Poi aggiunge: «Il Pd si prepara in queste ore alla sfida elettorale, diverse città importanti come Milano, Bologna, Roma, Napoli sono chiamate al voto, non rappresentano solo l'indicatore del termometro politico nazionale ma soprattutto il consolidamento o il ritorno al buon governo, soprattutto a Roma».

Argomenta: «L'esperienza da vicesegretario regionale inizia in una stagione politica appassionante, che richiede impegno da parte di tutte e tutti per le elezioni comunali in tutta la Regione.

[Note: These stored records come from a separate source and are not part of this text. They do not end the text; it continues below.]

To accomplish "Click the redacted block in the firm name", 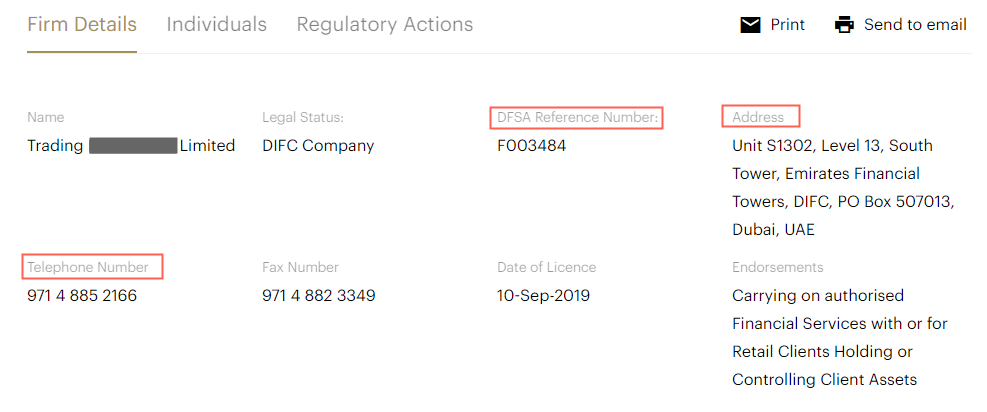I will 133,146.
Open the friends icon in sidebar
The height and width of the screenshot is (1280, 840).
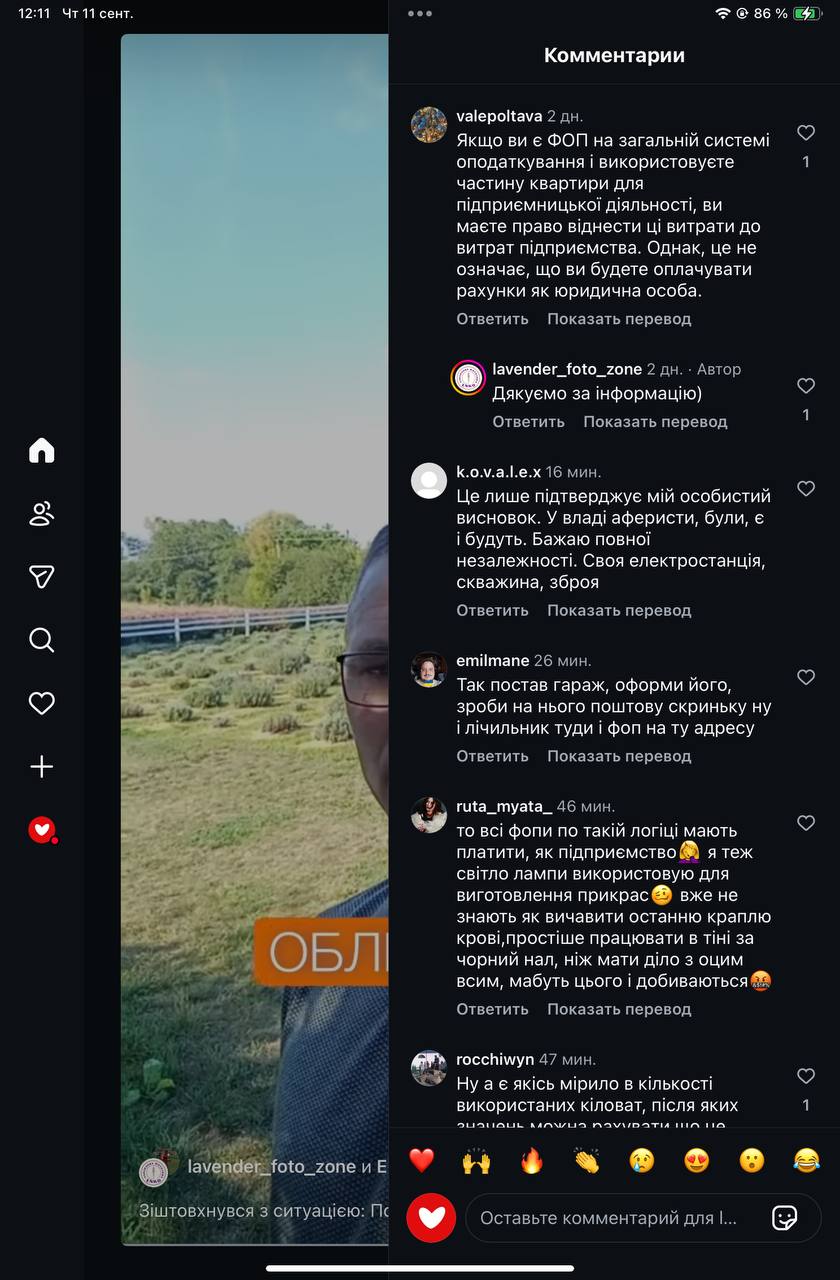tap(41, 514)

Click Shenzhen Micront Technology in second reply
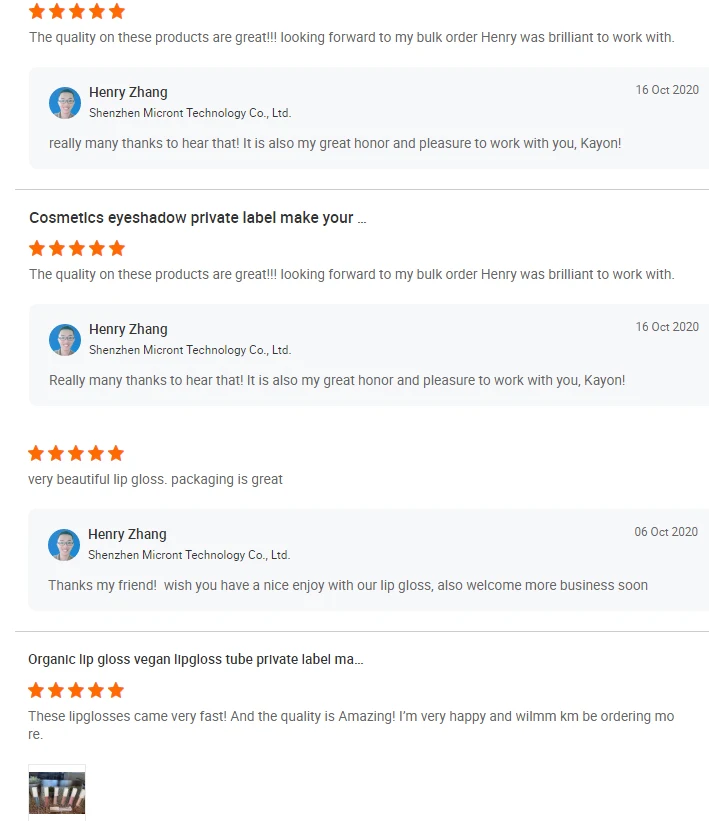pyautogui.click(x=190, y=350)
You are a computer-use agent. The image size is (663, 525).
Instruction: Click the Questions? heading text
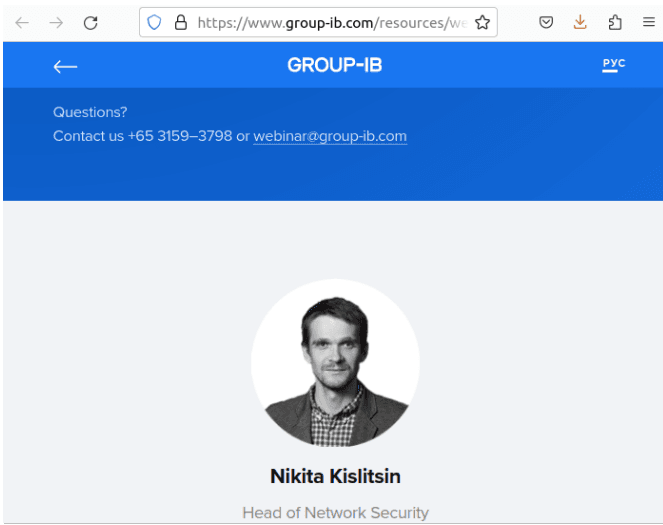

Come a Roma, una nuova classe dirigente si sta misurando con una nuova sfida di governo sia in Campidoglio che nei municipi, così in provincia di Frosinone la scommessa iniziata con l'elezione della segreteria Fantini, prosegue ora con l'impegno di tante e tanti nuovi quadri politici candidati nei Comuni ciociari. Coniugare, come fatto ad esempio ad Alatri, l'esperienza di Fabio Di Fabio, insieme al rinnovamento delle candidature al consiglio comunale, significa avere l'ambizione di proiettare nel futuro le nostre comunità locali. Per questo sarà importante in queste ore, sia per quel che riguarda Sora, così per gli altri Comuni che andranno al voto, provare a costruire alleanze con forze politiche e civiche con comuni obiettivi e chiedere a nuove figure di impegnarsi in prima persona».

Poi Sara Battisti torna sui temi della ripresa. Dichiara: «La digitalizzazione e l'abbattimento della burocrazia vogliono dire opportunità per investimenti privati, efficienza nei servizi per i cittadini. Incentivare l'agricoltura, l'artigianato, un piano sul turismo glocal, nuovi indirizzi universitari che possano formare managerialità competenti. Puntare su industria green, incentivare nuovi insediamenti ad alta tecnologia, educare le comunità locali al rispetto e alla tutela dell'ambiente, anche attraverso la collaborazione tra scuola e impresa è fondamentale. Finanziare progetti che consolidino la medicina territoriale perché nessun territorio resti indietro, incentivare le prestazioni di servizi socio assistenziali e la formazione e il sostegno economico dei caregiver familiari.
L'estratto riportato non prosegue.